** Start of DOCUMENT TEXT **

# How to run Lake Conroe north of the bridge



## Rather-b-fishin (May 13, 2009)

Anyone have any idea how to run north of the bridge on lake Conroe? I've been wanting to run up there but I'm pretty nervous about it. Any suggestions?

Thanks!


----------



## kdub22 (Nov 7, 2007)

Which bridge, 1097 or 1375?


----------



## Rather-b-fishin (May 13, 2009)

1097 bridge... thx


----------



## FISHROADIE (Apr 2, 2010)

Rather-b-fishin said:


> Anyone have any idea how to run north of the bridge on lake Conroe? I've been wanting to run up there but I'm pretty nervous about it. Any suggestions?
> 
> Thanks!


Very slowly and be carefull.


----------



## PK-Russ (Mar 14, 2007)

You'd be best off going north of Stowaway following someone or riding with someone who konws the lake the first time you head that way.


----------



## OrangeS30 (Jun 21, 2009)

The crossover is the hardest part. People tend to get paranoid up there and get really close to the shore. It gets annoying when you are fishing in 5ft of water and they pass between you and the shore.


----------



## kdub22 (Nov 7, 2007)

I would agree following someone but if you don't have that option i will try to describe the best i can.

Heading north from 1097 once you get even with point in front of Stow-a-way cross over to the west side of the lake and run the bank about 20/30 feet from shore. Follow it all the way up until you pass the last cove and then you will be on a huge flat with a small creek channel. Crossing back over to the east side of the lake here is the toughest part as there is about a 20yd window in the stump field. I would recommend going slow and use your electronics to follow the creek channel. Once you have make it to the other side you will know if as you will be sitting in 10-20 ft of water


----------



## Rather-b-fishin (May 13, 2009)

kdub22 said:


> I would agree following someone but if you don't have that option i will try to describe the best i can.
> 
> Heading north from 1097 once you get even with point in front of Stow-a-way cross over to the west side of the lake and run the bank about 20/30 feet from shore. Follow it all the way up until you pass the last cove and then you will be on a huge flat with a small creek channel. Crossing back over to the east side of the lake here is the toughest part as there is about a 20yd window in the stump field. I would recommend going slow and use your electronics to follow the creek channel. Once you have make it to the other side you will know if as you will be sitting in 10-20 ft of water


Excellent info thanks! Wow! 20-30 ft that's real close to the bank. I can see how people are running into fishing lines.


----------



## bueyescowboy (Apr 10, 2005)

I ve skied most of that area......30 yrs ago.....no not the cut across...but north of the cut.....and all around...it was a good area to get away from the weekend warriors....yea it was me rockin your boats.....

** End of DOCUMENT TEXT **
** Start of LISTED RECORDS **

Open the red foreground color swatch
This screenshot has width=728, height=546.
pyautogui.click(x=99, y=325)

** End of LISTED RECORDS **
** Start of LISTED RECORDS **

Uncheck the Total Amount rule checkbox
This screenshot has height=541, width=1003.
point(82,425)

** End of LISTED RECORDS **

TASK REQUIREMENTS =>
1. Do these statements agree with the Lake Conroe thread? Answer yes or no for each and quote the words that decide it.
(a) kdub22 calls the crossing back to the east side the toughest part.
(b) kdub22 advises running the bank about 50 feet from shore.
(c) The bridge Rather-b-fishin asks about is 1375.
2. Please extend the Lake Conroe thread beyond its final post.

FINAL ANSWERS =>
1.
(a) Yes: "Crossing back over to the east side of the lake here is the toughest part as there is about a 20yd window in the stump field."
(b) No: "run the bank about 20/30 feet from shore"
(c) No: "1097 bridge... thx"

2.
----------



## Lone Eagle (Aug 20, 2009)

Have never been on Lake Conroe. Might go there sometime in the near future. 

I truely enjoy the information we share on this site. However, there is one fact that I have noticed about some folks. That fact is that there is somehow a "lack of adventure" here. 

I have been fortunate and have traveled extensively to many different lakes and rivers in our great nation. There was NO Internet, NO cell telephones and not very many people that would tell you anything about that particular body of water.

I as well as many of those like myself just went and launched our boats and went fishing. We took our time and learned how to safely navigate waters. We also made mistakes and damaged lower units and boat hulls. However, we always got back safely. 

These days, most people want their "cake and eat it too"!!!!!

Where is the adventure and challenge of going out and learning something the "HARD WAY"?

Have actually had some people ask me for GPS coordinates on my fishing holes that have taken me years to learn......and they have NOT received them. 

Get out there and learn things on your own. That's how most "Real Outdoorsmen" learn and survive.


----------



## shadslinger (Aug 21, 2005)

One time, at band camp,...


----------



## Lonestar Proud (Oct 26, 2010)

The cut from the west side back across to Cagle is where I worry the least....I think thats the only place I haven't hit a stump!!! 
I pucker up just about everytime I run that west bank cause if you get just a little too far east there are a ****load of stumps under the surface and they are quite a ways from the visable stumps further to the east. You also want to be careful of the points on the west side, the lake is down and those points are getting kinda shallow.


----------



## Rather-b-fishin (May 13, 2009)

Lonestar Proud said:


> The cut from the west side back across to Cagle is where I worry the least....I think thats the only place I haven't hit a stump!!!
> I pucker up just about everytime I run that west bank cause if you get just a little too far east there are a ****load of stumps under the surface and they are quite a ways from the visable stumps further to the east. You also want to be careful of the points on the west side, the lake is down and those points are getting kinda shallow.


Well judging from y'alls comments it sounds like a pretty dicey run. Unfortunately I only get to fish about once or twice a month so any information is greatly appreciated. (2 babies and a momma to take care of! lol!) Sounds like I'll need to putt my way through there until I feel confident. I wasn't aware that it was loaded up with so many stumps. Last time I hit a stump I was lucky as I only had to spend $600 on a prop shaft repair.


----------



## kdub22 (Nov 7, 2007)

Running it the first few times is a little dicey but once you have run it a few times (remember to lay a track on your graph!) then its just like driving on the highway, hold on and stay in between the lines. Never try to take that shortcut it will make you pay for it. A few winters ago i was running south and it was in the 40's and i was wet and cold wanting to call it a day. I decided i was going to cut back east a "little early" trying to get back to the stow-a-way cove to load up..... Needless to say i lost my LU @ 45/50 mph that day, never again!


----------



## Rather-b-fishin (May 13, 2009)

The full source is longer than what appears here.